Background: The present study analyzed the synergistic protective effect of β-alanine and taurine against myocardial ischemia/reperfusion. Myocardial infarct size, lipid peroxidation, and levels of glutathione peroxidase (Gpx), superoxide dismutase (SOD), reduced glutathione (GSH), catalase, tumor necrosis factor-α (TNF-α), interleukin-6 (IL-6), reactive oxygen species (ROS), apoptosis, and the mRNA and protein expression of Janus kinase 2 (JAK2) and signal transducer and activator 3 of transcription (STAT3) were determined. The molecular docking was carried out by using AutoDock 4.2.1.
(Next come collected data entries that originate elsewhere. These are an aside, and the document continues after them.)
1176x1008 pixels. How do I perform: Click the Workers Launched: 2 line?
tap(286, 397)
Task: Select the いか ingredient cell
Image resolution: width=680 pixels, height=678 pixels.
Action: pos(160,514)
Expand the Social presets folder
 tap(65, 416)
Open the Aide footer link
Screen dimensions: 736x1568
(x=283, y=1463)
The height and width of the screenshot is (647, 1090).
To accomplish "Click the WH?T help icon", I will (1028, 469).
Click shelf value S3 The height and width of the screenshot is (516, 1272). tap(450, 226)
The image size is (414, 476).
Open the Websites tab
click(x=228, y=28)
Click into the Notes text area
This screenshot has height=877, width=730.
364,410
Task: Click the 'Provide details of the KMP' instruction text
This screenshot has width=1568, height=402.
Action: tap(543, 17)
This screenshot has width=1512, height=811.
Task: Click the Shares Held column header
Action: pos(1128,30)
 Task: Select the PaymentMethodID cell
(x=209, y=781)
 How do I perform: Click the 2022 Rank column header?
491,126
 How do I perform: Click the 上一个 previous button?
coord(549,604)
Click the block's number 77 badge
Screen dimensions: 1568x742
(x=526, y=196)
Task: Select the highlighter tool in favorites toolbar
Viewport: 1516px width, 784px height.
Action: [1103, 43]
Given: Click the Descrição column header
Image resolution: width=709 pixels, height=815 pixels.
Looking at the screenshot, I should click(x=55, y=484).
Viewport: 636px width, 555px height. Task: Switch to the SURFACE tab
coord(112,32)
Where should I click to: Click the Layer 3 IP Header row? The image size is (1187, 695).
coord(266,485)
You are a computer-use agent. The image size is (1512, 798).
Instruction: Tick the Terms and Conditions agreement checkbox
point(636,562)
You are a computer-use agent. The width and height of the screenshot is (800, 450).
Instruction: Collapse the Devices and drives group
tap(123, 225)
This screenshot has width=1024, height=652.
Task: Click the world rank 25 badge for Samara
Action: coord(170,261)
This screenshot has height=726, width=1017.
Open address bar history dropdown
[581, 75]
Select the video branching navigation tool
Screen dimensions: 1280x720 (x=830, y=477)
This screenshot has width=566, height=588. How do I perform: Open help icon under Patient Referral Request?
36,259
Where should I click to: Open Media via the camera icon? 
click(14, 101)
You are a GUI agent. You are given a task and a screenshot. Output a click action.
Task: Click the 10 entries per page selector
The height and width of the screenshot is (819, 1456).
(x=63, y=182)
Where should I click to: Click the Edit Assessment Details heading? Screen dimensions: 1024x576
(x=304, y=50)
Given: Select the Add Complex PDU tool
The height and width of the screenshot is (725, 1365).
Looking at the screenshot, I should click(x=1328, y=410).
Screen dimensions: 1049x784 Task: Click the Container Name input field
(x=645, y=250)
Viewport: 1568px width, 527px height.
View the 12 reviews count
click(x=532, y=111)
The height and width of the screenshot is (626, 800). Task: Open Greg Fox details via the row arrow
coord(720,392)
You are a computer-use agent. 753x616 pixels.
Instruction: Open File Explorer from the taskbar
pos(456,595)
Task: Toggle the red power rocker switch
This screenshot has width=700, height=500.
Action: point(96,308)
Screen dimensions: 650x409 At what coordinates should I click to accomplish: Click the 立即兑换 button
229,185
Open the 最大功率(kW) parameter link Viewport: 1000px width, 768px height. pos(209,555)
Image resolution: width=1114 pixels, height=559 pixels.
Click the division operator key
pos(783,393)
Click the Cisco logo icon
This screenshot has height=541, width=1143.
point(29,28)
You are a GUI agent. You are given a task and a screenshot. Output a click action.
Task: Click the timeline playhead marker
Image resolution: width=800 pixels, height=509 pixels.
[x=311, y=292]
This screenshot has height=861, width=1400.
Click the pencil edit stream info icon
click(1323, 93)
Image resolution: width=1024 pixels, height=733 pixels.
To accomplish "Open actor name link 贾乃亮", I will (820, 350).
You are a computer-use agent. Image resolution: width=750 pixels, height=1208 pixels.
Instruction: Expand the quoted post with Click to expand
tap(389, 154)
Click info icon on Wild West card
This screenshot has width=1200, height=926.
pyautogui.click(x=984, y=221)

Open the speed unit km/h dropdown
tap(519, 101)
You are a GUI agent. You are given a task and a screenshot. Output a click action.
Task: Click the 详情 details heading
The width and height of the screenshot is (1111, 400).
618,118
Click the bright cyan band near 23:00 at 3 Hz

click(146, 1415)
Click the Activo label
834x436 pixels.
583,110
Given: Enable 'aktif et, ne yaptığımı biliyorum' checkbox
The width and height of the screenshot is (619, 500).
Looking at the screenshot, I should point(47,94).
Results: Combined treatment with β-alanine and taurine reduced myocardial infarct size, lipid peroxidation, inflammatory marker, ROS levels, and apoptosis and increased Gpx, SOD activity, GSH, and catalase activity. Furthermore, combined treatment significantly reduced JAK2 and STAT3 mRNA and protein expression compared with the control. The small molecule was docked over the SH2 domain of a STAT3, and binding mode was determined to investigate the inhibitory potential of β-alanine and taurine. β-Alanine bound to SH2 domain with ΔG of -7.34 kcal/mol and KI of 1.91 μM. Taurine bound to SH2 domain with ΔG of -7.38 kcal/mol and KI of 1.95 μM.

Conclusion: Taken together, these results suggest that the combined supplementation of β-alanine and taurine should be further investigated as an effective therapeutic approach in achieving cardioprotection in myocardial ischemia/reperfusion.